African Nova Scotian Music Association
- Formation: 1997; 29 years ago
- Headquarters: 100 Ochterloney Street, Dartmouth, Nova Scotia, Canada
- Website: https://theansma.com

= African Nova Scotian Music Association =

Canadian non-profit organization

African Nova Scotian Music Association (ANSMA) is a non-profit organization purposed towards supporting African Nova Scotians in the music industry.

==Early history==
In 1997, the African Nova Scotian Music Association was established in Nova Scotia, Canada.

Nearly 50 people belonged to ANSMA by February 1999, and the organization was represented on the board of the East Coast Music Association.

The first president of the association was Marc Perry. Lou Gannon was appointed president in 2003, six years after the organization's founding, and served until 2023.

==African Nova Scotian Music Association Awards==
The ANSMA hosts the annual African Nova Scotian Music Association Awards. ANSMA held its first awards ceremony in November 1998.

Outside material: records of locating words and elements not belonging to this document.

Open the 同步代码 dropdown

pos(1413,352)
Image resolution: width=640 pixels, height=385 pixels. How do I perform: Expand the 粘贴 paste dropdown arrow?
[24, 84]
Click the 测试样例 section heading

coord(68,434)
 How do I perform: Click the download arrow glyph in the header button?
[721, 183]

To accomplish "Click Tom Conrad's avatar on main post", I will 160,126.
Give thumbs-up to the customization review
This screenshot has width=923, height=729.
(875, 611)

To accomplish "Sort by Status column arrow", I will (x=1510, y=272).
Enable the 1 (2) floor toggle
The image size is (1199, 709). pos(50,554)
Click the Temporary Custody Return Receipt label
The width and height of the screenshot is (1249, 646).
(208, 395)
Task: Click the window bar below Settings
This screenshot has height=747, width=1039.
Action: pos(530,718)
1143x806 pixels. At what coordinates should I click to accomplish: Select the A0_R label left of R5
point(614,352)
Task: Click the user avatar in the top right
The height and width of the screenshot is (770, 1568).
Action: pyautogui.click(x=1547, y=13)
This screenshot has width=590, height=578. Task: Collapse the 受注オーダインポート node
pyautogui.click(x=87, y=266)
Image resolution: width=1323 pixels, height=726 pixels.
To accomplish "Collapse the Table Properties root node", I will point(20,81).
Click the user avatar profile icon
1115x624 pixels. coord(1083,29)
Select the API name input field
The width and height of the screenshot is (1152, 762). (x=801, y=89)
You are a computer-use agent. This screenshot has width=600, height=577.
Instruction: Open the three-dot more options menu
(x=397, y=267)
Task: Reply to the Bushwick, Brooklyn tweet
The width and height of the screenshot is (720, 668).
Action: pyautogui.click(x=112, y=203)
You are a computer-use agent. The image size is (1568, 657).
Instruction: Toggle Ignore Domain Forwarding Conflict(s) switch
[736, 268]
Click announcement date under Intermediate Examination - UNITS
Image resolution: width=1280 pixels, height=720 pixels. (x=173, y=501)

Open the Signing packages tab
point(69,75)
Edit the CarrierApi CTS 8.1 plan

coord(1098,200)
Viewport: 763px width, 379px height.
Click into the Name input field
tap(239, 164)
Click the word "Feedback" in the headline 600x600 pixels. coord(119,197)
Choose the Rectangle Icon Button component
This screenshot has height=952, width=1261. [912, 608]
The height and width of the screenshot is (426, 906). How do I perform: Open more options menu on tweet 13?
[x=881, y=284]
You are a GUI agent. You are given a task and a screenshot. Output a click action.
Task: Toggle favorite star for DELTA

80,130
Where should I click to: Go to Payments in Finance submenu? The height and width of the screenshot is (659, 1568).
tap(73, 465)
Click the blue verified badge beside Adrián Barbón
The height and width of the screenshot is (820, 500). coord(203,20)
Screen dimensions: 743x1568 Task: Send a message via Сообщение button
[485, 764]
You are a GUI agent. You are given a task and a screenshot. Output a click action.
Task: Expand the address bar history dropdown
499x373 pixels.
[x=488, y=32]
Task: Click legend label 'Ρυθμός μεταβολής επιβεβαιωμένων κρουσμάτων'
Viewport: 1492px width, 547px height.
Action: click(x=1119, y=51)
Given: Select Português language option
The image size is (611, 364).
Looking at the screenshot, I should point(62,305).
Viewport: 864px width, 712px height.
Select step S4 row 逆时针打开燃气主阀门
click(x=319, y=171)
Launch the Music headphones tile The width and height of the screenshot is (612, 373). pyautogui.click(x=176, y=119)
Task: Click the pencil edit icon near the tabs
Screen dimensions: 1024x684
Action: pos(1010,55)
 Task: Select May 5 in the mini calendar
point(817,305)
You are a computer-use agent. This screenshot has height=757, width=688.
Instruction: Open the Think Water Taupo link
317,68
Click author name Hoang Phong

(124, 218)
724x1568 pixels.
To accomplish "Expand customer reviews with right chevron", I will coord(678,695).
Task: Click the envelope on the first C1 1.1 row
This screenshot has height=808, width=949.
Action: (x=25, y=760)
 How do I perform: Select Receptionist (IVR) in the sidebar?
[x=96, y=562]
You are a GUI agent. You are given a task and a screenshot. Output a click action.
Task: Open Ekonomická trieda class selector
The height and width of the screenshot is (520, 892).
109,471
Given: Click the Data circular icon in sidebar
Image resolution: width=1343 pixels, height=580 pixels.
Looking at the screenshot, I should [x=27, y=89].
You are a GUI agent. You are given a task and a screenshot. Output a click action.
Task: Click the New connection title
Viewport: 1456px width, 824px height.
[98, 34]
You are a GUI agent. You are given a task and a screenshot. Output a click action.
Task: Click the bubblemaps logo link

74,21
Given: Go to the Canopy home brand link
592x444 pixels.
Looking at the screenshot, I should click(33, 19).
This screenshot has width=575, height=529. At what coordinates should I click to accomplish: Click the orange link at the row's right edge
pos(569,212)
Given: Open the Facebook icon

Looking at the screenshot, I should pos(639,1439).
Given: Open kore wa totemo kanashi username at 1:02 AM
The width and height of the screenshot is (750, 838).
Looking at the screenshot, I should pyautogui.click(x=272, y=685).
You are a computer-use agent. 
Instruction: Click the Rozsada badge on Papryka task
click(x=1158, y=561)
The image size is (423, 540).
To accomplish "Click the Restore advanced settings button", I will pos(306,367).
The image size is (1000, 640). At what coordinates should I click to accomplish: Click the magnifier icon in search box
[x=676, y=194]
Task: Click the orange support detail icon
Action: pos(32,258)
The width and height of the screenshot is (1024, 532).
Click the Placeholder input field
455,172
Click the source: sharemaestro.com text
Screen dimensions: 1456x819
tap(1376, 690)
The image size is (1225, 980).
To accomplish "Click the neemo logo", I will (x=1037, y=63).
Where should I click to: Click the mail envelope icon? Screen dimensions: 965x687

The categories for awards show include Emerging Artist of the Year, Rising Star of the Year, Artist of the Year, Single of the Year, and Album/EP of the Year. Other awards include the Heritage Award, Pioneer Award, Lifetime Achievement Award, Industry Development Award, and the Portia White Youth Award.

===ANSMA Lifetime Achievement Award===
The African Nova Scotia Music Association presents a Lifetime Achievement Award to one individual each year during the association's annual award ceremony. The award is given to a musician or group that has impacted the African Nova Scotian music scene.

===ANSMA Lifetime Achievement Recipients===
- Bucky Adams (2007)
- Merrill Bruce (2009)
- Maurice Ruddick (2015)
- Brent Williams (2015)
- Linda Carvery (2016)
- Portia White (2017)
- Donnie Cromwell (2018)
- Jackie Richardson (2019)
- Joe Sealy (2020)
- Lorraine (Novalee) Buchan (2021)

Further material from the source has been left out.